— start of Data to use —

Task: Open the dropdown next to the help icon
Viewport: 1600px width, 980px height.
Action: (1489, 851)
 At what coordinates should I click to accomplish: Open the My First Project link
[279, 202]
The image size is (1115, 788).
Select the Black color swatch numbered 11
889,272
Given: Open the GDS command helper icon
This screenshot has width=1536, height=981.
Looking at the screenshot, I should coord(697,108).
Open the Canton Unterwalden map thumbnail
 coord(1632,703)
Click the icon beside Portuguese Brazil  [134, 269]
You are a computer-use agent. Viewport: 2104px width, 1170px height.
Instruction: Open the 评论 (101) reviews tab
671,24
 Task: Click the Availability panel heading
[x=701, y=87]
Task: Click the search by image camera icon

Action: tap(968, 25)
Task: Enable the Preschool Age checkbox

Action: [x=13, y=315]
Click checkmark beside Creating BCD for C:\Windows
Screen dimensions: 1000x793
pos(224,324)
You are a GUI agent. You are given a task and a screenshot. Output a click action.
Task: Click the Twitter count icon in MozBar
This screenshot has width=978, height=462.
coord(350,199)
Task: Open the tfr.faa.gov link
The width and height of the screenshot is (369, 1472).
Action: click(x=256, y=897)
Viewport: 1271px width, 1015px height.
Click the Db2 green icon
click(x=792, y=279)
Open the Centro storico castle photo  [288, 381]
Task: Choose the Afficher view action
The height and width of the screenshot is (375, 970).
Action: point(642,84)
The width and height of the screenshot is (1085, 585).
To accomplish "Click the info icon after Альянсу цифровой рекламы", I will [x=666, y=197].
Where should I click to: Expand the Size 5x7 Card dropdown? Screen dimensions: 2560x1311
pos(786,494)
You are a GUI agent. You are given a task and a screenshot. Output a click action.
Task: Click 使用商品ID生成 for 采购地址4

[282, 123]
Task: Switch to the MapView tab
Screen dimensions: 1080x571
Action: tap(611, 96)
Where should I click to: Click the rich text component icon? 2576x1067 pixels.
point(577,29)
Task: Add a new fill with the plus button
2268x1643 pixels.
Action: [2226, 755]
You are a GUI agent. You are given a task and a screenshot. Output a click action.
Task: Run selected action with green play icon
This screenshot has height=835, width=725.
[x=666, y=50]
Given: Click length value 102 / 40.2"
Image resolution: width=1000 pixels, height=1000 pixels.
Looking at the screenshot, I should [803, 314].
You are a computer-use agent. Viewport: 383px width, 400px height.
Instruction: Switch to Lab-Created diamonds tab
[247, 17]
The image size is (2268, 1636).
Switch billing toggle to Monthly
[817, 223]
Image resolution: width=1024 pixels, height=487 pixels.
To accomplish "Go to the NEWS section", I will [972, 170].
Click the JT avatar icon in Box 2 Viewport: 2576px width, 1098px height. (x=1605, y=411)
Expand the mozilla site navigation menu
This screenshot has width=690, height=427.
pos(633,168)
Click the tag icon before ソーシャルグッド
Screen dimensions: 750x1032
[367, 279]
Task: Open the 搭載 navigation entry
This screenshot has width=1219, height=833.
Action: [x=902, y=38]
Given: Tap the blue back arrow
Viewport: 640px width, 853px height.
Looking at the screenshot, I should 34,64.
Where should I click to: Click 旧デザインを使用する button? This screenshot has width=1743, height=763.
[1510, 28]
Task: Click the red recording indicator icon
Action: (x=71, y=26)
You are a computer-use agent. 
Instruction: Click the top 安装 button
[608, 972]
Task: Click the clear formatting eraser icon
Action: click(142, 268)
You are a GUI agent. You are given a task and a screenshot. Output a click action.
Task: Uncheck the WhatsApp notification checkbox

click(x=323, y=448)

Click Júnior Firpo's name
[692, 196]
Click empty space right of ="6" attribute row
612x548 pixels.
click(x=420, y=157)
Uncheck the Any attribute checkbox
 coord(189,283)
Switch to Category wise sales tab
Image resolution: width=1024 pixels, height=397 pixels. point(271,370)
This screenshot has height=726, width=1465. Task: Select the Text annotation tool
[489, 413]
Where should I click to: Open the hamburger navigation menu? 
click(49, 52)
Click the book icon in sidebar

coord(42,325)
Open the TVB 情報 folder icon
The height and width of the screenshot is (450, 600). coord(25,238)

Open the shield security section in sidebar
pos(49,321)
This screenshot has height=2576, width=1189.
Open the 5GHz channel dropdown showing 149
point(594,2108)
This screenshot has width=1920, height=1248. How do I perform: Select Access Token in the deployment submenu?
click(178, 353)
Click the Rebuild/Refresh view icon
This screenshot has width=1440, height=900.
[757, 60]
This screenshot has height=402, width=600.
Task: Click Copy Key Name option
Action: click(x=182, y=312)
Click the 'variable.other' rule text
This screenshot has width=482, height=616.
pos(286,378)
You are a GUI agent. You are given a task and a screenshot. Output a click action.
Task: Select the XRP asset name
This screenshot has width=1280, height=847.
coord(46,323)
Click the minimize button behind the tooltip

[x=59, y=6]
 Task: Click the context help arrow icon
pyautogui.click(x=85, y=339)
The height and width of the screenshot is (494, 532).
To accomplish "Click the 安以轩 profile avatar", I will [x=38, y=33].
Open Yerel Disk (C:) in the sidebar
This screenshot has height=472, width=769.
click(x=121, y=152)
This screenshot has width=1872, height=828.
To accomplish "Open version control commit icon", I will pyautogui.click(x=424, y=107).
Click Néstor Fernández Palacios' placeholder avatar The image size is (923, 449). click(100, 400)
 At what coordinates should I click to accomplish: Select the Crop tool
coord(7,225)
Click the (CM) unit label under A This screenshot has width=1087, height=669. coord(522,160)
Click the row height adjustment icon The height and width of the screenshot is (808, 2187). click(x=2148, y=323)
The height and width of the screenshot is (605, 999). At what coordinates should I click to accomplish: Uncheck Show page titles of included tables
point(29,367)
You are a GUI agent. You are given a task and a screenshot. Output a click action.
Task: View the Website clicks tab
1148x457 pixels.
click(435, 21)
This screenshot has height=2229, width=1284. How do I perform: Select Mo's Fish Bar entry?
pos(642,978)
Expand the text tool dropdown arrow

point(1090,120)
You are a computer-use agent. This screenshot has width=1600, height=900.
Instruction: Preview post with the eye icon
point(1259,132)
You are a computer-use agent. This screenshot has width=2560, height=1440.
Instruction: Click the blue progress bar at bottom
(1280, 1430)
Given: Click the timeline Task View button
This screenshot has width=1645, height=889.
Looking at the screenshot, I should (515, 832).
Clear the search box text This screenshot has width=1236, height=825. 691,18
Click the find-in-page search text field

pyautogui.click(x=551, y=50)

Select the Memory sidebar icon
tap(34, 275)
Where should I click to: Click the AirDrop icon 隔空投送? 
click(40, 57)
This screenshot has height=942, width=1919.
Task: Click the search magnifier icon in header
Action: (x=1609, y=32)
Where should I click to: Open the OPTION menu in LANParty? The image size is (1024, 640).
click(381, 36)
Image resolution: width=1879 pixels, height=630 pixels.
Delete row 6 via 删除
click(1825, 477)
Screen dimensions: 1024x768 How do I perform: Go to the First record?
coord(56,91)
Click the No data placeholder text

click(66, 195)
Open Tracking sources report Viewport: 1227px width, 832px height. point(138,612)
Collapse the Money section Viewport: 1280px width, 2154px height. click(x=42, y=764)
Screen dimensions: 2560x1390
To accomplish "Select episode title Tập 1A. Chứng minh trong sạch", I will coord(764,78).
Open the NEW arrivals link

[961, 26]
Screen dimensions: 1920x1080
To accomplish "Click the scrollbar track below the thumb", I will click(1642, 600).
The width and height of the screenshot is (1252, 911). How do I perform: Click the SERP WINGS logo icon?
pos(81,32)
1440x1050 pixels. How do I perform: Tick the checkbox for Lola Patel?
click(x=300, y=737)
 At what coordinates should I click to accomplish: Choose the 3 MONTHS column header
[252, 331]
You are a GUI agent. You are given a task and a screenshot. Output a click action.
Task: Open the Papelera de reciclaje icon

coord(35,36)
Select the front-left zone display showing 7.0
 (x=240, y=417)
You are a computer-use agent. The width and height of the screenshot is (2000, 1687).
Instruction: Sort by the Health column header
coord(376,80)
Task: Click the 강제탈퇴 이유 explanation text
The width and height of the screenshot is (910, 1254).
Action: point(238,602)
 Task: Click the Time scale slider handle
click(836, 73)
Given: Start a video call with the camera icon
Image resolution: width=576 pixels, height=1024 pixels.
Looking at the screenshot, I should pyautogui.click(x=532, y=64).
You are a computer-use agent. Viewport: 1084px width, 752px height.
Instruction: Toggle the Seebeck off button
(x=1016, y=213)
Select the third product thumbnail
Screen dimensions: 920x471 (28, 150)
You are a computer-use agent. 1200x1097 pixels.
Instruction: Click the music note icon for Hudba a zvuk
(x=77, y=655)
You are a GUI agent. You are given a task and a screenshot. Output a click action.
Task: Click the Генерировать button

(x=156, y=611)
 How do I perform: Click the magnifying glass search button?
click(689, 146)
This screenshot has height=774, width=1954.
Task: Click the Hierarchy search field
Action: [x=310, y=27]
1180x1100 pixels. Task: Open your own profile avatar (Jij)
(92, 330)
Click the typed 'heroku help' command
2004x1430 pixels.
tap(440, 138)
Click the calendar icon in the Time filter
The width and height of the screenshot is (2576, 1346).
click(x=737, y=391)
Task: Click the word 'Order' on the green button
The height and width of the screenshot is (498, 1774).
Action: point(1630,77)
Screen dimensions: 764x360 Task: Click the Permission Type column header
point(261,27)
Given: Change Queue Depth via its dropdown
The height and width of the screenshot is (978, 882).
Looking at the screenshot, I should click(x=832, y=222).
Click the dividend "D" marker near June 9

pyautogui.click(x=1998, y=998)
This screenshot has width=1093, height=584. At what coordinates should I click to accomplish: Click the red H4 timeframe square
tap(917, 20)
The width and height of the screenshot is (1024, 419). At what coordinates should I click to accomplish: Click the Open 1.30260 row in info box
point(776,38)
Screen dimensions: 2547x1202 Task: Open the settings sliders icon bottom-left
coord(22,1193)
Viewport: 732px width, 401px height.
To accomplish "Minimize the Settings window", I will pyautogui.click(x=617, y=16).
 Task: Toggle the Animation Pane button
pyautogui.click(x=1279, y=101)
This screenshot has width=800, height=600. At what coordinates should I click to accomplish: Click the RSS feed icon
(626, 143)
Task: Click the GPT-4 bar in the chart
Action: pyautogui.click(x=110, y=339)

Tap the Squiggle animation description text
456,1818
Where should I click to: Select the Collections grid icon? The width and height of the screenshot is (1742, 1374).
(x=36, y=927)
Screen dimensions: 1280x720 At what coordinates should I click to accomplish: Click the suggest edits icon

— end of Data to use —

● **What is asked**
Extract the lines of the listing above, starting with the line containing "Uncheck the Any attribute checkbox" and going on through the line containing "coord(42,325)", and reproduce them verbatim.

● **Output for this task**
Uncheck the Any attribute checkbox
 coord(189,283)
Switch to Category wise sales tab
Image resolution: width=1024 pixels, height=397 pixels. point(271,370)
This screenshot has height=726, width=1465. Task: Select the Text annotation tool
[489, 413]
Where should I click to: Open the hamburger navigation menu? 
click(49, 52)
Click the book icon in sidebar

coord(42,325)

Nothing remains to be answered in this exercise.